Bu amatör sanatçılıktan ben memnundum ama annem-babam pek de o kadar değildi galiba. E, Allahın günü üstün başın toz, toprak, çamur eve gidersen pek sevinemezlerdi zaten. O zaman köylerde böyle yeteneklere bakıp da, “aa, ne güzel, galiba oğlumuz heykeltraş olacak beey!” diye havaya giremezlerdi pek. En hayırlı çocuk, en az sorun çıkaran çocuktu. Benim çamur sevdamın anneme tek getirisi fazladan çamaşır yıkama işiydi. Kim bakar senin potansiyel sanatçılığına! Bir de çamur elde etmek için harcadığım su sorun oluyordu. Köye uzak bir kuyudan hayvan sırtında getirilen suyun bir damlası bile kıymetliydi. Sadece temel ihtiyaçlar için kullanılması gerekiyordu. Benim oyun için su harcamam da göze batıyordu bu durumda. O yüzden açıkça evden su alıp kullanamıyordum. Ancak bunun için de bir yol bulmuştum. İkide bir suyu içermiş gibi yapıp avurdumu dolduruyor o halde aceleyle dışarı çıkıp avlunun dışında bizimkilerin göremeyeceği bir yerde hazırladığım çamur harcına döküyordum. Kuşların yavrusuna yiyecek taşıması gibi böyle böyle birkaç sefer yapıp sonunda biçim vereceğim harcımı elde ediyordum. Böyle epey bir süre idare ettim. Ancak bir süre sonra foyam meydana çıktı. Meğer annem-babam çaktırmadan takip ediyorlarmış beni. Bir gün yine izlendiğimden habersiz aynı yöntemle hırsızlık yaparken enseme inen şaplağın etkisiyle avurdumdaki su ağzımdan burnumdan geldi. Bu beklenmedik saldırının kaynağını öğrenmek için arkamı dödüğümde, babamın suratına sırf beni korkutmak için yerleştirdiği pek de inandırıcı olmayan kızgın yüz ifadesiyle karşılaştım. Hem işimin yarım kalmasına hem de canımın yanmasına dayanamayıp babamın, “seni hınzır” sözüne bir küfürle karşılık verip kaçtım. Hayatım boyunca babamdan yediğim tek tokat da o oldu.

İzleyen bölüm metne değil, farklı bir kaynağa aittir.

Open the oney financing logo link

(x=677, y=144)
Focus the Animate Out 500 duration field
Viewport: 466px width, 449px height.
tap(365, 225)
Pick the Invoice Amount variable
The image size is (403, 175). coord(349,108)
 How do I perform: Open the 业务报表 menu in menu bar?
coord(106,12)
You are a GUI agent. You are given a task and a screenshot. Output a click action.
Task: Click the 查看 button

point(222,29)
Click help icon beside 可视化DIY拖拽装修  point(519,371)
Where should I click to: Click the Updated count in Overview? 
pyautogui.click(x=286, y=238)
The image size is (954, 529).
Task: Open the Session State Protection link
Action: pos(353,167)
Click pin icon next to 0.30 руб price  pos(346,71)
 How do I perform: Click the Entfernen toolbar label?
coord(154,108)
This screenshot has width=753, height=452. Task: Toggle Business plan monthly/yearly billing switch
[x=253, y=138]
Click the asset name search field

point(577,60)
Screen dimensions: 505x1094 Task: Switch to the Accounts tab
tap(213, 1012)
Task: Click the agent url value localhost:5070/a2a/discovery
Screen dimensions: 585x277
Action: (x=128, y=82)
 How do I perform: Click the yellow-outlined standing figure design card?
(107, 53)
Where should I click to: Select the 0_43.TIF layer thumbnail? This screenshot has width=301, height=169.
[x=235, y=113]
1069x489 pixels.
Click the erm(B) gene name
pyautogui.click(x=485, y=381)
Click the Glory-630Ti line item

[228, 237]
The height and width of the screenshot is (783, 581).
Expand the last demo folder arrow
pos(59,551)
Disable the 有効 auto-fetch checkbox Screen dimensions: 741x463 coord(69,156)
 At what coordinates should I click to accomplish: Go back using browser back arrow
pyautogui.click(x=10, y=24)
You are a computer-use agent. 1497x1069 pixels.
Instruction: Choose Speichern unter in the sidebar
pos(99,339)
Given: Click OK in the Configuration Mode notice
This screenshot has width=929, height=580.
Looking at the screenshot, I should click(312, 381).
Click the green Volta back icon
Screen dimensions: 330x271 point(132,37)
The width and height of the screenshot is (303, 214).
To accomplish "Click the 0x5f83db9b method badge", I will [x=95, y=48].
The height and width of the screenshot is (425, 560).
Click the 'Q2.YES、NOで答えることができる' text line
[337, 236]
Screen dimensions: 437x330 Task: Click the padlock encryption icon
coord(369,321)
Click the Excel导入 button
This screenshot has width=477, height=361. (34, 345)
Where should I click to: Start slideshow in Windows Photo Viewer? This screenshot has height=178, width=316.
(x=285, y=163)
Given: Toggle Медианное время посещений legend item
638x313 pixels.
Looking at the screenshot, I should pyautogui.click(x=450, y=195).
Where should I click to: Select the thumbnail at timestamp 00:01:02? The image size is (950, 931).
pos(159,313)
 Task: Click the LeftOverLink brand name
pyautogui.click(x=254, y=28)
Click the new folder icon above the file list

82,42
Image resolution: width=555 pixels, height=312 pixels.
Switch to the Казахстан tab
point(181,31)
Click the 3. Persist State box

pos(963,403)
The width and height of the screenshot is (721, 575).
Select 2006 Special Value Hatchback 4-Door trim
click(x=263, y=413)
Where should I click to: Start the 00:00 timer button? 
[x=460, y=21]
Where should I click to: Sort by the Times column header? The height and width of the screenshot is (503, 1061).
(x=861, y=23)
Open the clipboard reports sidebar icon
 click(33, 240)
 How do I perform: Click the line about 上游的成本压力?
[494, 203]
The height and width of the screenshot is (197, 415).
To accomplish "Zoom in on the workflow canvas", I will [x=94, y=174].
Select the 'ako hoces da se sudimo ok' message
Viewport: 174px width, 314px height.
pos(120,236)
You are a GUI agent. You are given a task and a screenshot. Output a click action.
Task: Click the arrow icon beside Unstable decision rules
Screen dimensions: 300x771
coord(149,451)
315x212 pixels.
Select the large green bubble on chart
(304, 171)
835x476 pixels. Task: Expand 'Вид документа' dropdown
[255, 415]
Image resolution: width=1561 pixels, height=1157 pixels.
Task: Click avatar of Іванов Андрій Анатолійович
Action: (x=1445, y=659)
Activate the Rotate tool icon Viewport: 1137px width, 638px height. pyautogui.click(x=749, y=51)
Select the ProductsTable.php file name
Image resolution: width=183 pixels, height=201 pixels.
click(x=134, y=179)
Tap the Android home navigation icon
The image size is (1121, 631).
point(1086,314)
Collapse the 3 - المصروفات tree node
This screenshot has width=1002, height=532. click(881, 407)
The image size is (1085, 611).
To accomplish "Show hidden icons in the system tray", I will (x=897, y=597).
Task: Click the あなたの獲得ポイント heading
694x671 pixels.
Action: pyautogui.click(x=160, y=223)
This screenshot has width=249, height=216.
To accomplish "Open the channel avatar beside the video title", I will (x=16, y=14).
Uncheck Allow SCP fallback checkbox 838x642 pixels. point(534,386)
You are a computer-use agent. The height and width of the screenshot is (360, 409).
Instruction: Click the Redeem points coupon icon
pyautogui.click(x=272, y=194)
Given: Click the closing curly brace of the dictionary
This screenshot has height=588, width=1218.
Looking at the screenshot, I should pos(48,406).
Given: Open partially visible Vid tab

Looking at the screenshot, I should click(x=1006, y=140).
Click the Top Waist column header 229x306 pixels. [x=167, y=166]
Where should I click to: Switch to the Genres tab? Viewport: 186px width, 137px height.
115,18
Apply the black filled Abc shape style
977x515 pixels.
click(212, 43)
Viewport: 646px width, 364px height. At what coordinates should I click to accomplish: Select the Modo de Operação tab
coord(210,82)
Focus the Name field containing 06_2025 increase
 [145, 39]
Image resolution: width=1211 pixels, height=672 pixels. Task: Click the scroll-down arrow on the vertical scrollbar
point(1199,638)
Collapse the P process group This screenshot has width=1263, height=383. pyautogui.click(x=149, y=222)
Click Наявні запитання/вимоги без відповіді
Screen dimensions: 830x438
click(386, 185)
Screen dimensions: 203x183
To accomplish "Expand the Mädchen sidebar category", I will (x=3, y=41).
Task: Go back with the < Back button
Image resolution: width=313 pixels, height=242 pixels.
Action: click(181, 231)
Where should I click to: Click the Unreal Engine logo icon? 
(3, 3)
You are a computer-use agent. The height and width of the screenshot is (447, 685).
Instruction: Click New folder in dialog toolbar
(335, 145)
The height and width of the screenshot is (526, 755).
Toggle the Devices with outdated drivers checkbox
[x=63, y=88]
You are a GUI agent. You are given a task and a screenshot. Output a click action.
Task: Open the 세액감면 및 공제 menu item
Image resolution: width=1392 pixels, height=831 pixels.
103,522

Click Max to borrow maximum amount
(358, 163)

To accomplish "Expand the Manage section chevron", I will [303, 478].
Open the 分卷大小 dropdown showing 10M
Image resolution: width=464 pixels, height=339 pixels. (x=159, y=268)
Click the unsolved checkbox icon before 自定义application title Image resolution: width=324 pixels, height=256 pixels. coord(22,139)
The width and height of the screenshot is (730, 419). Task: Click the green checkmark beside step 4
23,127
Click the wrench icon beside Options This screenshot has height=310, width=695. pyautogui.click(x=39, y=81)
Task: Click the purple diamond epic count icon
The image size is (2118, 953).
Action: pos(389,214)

Tokat o kadar önemli değildi de çok sevdiğim işimi rahatça yapamamak canımı sıkmıştı. Kırmızı plastik kamyon hayalim bir yana kendi oyuncak imalathanemi bile zor çalıştırır hale gelmiştim. Günlerce buna nasıl bir çare bulacağımı düşünüp durdum. Sonuçta arkadaşlarla konuşup ortak hareket etmeye karar verdik. O anda kimin evi su hırsızlığına uygunsa ordan çalacaktık. Evlerin su zulalarını patlata patlata bir süre de öyle idare ettik.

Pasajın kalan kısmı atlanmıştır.